Criminals are mainly using rental properties advertised through social media for their cannabis farms, hoping that in this way they can avoid formal checks. Taking on a reputable letting agency to find tenants is a lower risk option.

Police have warned that criminals often use a ‘front couple’ to visit a property. After they have taken possession of the property, they will disappear without a trace, to be replaced by the criminals, who will then convert the property into a cannabis factory.

This is why it is really important to visit regularly and ensure that the person you rented to is actually the person occupying the property.

Even if the tenant is genuine, remember that many criminals will go to great lengths to portray themselves as an ideal tenant in order to find the perfect property.

So, even if you think you have found a great tenant, it is still important to carry out regular visits to the property.

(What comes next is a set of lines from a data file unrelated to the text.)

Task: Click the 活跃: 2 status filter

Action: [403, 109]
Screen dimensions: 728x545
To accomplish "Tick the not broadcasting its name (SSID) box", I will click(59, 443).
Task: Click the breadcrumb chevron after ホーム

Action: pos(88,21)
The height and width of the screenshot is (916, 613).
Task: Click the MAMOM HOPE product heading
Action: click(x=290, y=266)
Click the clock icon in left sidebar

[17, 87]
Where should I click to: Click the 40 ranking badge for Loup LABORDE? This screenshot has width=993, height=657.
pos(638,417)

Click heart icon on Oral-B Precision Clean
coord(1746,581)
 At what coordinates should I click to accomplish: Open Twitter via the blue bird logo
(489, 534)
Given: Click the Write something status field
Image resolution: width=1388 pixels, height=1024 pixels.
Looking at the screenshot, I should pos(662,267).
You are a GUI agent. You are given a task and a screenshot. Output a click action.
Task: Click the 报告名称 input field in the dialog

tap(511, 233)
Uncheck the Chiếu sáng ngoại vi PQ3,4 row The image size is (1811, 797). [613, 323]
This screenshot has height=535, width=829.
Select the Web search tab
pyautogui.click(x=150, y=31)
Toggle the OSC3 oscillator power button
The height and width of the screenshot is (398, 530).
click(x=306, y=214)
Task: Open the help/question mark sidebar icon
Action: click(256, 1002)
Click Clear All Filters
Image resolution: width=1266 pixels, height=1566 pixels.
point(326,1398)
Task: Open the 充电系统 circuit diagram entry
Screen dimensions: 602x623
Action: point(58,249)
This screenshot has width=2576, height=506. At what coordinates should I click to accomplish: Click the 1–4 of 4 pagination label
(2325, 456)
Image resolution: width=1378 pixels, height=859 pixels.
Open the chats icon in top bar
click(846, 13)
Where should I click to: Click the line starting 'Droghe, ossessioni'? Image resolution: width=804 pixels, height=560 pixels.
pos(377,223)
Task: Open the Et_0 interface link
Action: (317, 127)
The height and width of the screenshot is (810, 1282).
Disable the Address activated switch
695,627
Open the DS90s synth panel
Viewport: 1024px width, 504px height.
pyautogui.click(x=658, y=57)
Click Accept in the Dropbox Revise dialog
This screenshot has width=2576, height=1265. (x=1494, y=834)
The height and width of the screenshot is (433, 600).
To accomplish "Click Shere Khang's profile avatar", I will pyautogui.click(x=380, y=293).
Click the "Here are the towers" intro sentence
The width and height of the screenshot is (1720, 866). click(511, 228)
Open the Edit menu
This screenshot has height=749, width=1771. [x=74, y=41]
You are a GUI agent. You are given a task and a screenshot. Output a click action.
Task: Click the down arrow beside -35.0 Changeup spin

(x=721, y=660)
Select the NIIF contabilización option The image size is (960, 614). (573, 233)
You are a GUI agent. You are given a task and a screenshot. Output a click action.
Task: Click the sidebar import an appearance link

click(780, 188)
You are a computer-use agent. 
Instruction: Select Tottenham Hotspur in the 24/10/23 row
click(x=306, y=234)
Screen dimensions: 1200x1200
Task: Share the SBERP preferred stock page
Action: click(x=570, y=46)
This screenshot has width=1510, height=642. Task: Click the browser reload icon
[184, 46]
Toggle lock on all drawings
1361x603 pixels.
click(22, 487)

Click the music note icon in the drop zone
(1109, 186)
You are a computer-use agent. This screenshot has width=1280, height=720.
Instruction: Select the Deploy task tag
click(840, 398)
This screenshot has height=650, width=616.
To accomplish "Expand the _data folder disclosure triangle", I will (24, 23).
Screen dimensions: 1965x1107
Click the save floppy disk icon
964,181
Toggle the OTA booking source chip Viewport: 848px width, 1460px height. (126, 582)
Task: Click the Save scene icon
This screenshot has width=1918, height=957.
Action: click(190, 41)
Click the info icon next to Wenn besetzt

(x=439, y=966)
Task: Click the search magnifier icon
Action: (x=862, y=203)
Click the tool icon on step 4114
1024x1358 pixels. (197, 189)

3. Carry out thorough checks

“Unfortunately, criminals are very good at coming up with false papers, so you need to make sure the referencing is really thorough. Bank statements, driving licences and utility bills all need to match up, too.”

– Paul Shamplina, Hamilton Fraser brand ambassador and founder of Landlord Action

It is vital that landlords and letting agents carry out thorough due diligence to confirm that tenants are who they say they are and that they are traceable.

Paul Shamplina, Hamilton Fraser brand ambassador and founder of Landlord Action, says: “Landlords are understandably keen to get a tenant into their property, but it’s a false economy to skimp on referencing as the costs in terms of repairs and lost rent can run into hundreds of thousands of pounds.”

Paul advises landlords to be wary of prospective tenants who offer to pay several months’ rent in advance, want to keep utility bills in the landlord’s name and ask for complete privacy (no inspections).